ET LE RESTAURANT JAP'
Marot Couperin
Herbert était arrivé à l'opposée de son rêve, là où il ne reste plus qu'une mère pour y croire. Si le téléphone sonnait, c'était elle, ou au mieux son père. S'il le décrochait, c'était pour qu'on lui livre à manger, sans avoir à bouger ses fesses dehors. Il faisait un froid de canard, un hiver pas agréable du tout, des rues de Paris, au dernier étage d'un immeuble quelconque ; neuf, sauf à l'intérieur. Il aurait pu se passer de dîner, bien des fois, et surtout ce soir. Le frigidaire annonçait ses habituelles solitudes alimentaires : une grande bouteille jaune et des sandwichs. Il fallait que quelqu'un vienne, à tout prix. Le repas devait venir d'ailleurs. Ça suffit ! Il fallait qu'une âme inconnue et chargée de mystères lui apporte, et comme l'interlude de ceux-ci.
Parfois, une hésitation
trop longue le paralysait, et il s'effondrait de sommeil, l'estomac
vide, rêvant alors qu'il avait tout bêtement faim, et qu'il
remettait à plus tard de se servir dans ces buffets alléchants et
extraordinairement offerts, pour une raison d'orgueil stupide ou
d'économie typiquement onirique.
Comment était-on passé
des prostituées aux livreurs ? Le bruit de ses pas dans
l'escalier excitait un appétit de plus en plus social, contre un
moment fatalement court. Ce restaurant japonais formait dans sa tête
une combinaison un peu spéciale. Une voix féminine, toujours la
même, enregistrait sa commande, puis un livreur de la même race lui
remettait un joli sac légèrement ridicule, avant même qu'il ait le
temps de sonner. Beaucoup plus qu'une transaction sèche, se
produisait dans cette rencontre la reconstitution de milliers
d'heures amicales évanouies. Par accident, une pièce de vingt
centimes tombait en réveillant sur le parquet toutes ces communions
monstrueuses qui d'ordinaire éclatent en rire pur. Ce même
événement se répétait, se rapprochait en accélérant sa ruine
financière.
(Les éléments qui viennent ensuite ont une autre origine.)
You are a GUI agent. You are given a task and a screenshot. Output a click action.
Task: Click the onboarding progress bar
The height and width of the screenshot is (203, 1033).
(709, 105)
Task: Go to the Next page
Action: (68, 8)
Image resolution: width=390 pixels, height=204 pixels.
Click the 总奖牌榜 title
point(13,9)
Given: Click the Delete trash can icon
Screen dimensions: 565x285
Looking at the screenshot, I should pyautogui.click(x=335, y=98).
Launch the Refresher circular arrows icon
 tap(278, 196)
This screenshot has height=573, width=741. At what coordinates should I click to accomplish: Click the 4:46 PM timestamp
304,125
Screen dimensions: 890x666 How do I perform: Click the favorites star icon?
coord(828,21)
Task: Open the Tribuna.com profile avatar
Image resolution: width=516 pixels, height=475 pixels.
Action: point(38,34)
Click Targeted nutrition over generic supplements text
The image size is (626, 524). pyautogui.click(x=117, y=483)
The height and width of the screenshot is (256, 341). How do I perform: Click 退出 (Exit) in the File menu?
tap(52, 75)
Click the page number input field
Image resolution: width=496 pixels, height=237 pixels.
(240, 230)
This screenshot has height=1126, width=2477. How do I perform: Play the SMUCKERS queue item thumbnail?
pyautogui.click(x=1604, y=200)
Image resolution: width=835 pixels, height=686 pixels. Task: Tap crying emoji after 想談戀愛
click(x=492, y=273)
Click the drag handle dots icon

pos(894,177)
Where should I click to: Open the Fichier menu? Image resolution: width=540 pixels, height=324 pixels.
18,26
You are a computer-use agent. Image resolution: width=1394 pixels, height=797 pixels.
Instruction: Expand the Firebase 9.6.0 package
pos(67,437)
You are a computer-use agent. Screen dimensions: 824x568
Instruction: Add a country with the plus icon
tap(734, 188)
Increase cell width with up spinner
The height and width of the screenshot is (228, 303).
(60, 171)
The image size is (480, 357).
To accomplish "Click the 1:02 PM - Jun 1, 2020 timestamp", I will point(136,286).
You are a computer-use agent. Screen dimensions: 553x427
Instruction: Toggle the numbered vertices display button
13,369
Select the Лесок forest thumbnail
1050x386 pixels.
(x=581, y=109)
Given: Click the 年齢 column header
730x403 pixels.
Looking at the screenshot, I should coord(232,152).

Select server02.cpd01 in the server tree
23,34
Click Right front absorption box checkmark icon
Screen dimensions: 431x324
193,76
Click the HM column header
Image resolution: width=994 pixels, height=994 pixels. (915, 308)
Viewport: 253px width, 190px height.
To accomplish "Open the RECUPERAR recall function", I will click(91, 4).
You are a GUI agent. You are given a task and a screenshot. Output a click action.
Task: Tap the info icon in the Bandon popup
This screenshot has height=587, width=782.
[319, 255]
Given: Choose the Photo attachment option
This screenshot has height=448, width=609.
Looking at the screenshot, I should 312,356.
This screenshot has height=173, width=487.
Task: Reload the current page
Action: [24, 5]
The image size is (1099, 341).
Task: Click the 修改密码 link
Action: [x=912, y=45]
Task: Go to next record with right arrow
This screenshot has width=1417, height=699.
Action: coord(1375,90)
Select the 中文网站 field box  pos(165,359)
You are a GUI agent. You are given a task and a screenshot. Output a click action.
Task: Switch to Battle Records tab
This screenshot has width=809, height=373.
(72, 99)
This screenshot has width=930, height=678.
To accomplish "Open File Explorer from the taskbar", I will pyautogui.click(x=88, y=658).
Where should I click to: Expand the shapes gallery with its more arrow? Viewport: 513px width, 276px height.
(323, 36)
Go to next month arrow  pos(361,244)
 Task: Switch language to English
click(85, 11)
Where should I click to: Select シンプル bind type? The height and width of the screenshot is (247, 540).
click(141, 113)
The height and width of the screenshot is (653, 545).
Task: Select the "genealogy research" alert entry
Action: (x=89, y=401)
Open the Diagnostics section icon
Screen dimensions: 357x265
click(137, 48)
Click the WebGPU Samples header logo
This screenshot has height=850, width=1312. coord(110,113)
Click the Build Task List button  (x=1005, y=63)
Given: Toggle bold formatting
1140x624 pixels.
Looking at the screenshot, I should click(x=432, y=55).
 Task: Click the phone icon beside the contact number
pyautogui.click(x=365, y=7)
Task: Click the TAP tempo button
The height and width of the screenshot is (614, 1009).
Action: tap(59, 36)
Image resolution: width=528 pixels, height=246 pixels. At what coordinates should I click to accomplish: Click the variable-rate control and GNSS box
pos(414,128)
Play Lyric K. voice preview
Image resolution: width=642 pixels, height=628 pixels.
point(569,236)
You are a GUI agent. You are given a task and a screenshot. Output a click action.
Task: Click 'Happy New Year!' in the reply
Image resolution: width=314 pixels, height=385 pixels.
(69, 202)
Cette relation durait depuis plus de deux ans,
maintenant.
Herbert s'appliquait à
parler comme un client détaché, et avec d'autant plus d'excellence
que son intention déviait de la commune froideur des Parisiens
seulement intéressés de manger, et qu'il interprétait dans la voix
de cette fille qu'il imaginait jolie, quelque chose qui ressemblait à
de la réciprocité amoureuse. Son intonation n'était plus la même,
et contrairement à lui, elle ne savait pas retenir ce léger trouble
qui rend les proies vulnérables. Était-ce voulu ? Herbert
savait profiter des défenses qu'on relâche, et surtout celles des
femmes qui parlent mal le français. C'est bon, cette prudence,
pensait-il de sa part. « Il y a dans sa voix ces infimes
distorsions, le long desquelles navigue la mienne sans effort... »
En raccrochant, une poussée d'affection lui piquait les yeux :
la pitié se mêle d'amour, le rendant presque possible réellement...
Une demi-heure plus tard, le jeune livreur tape à la porte, puis
repart. Il ne se doute de rien... Herbert mange en vitesse, devant un
film américain peu consistant. Dès le générique de fin, il
appelle la fille, à nouveau — à partir de là, il y a
transgression — Elle allait le trouver louche. Il risquait la
dissolution sociale, d'être exilé de cette bulle à deux pôles...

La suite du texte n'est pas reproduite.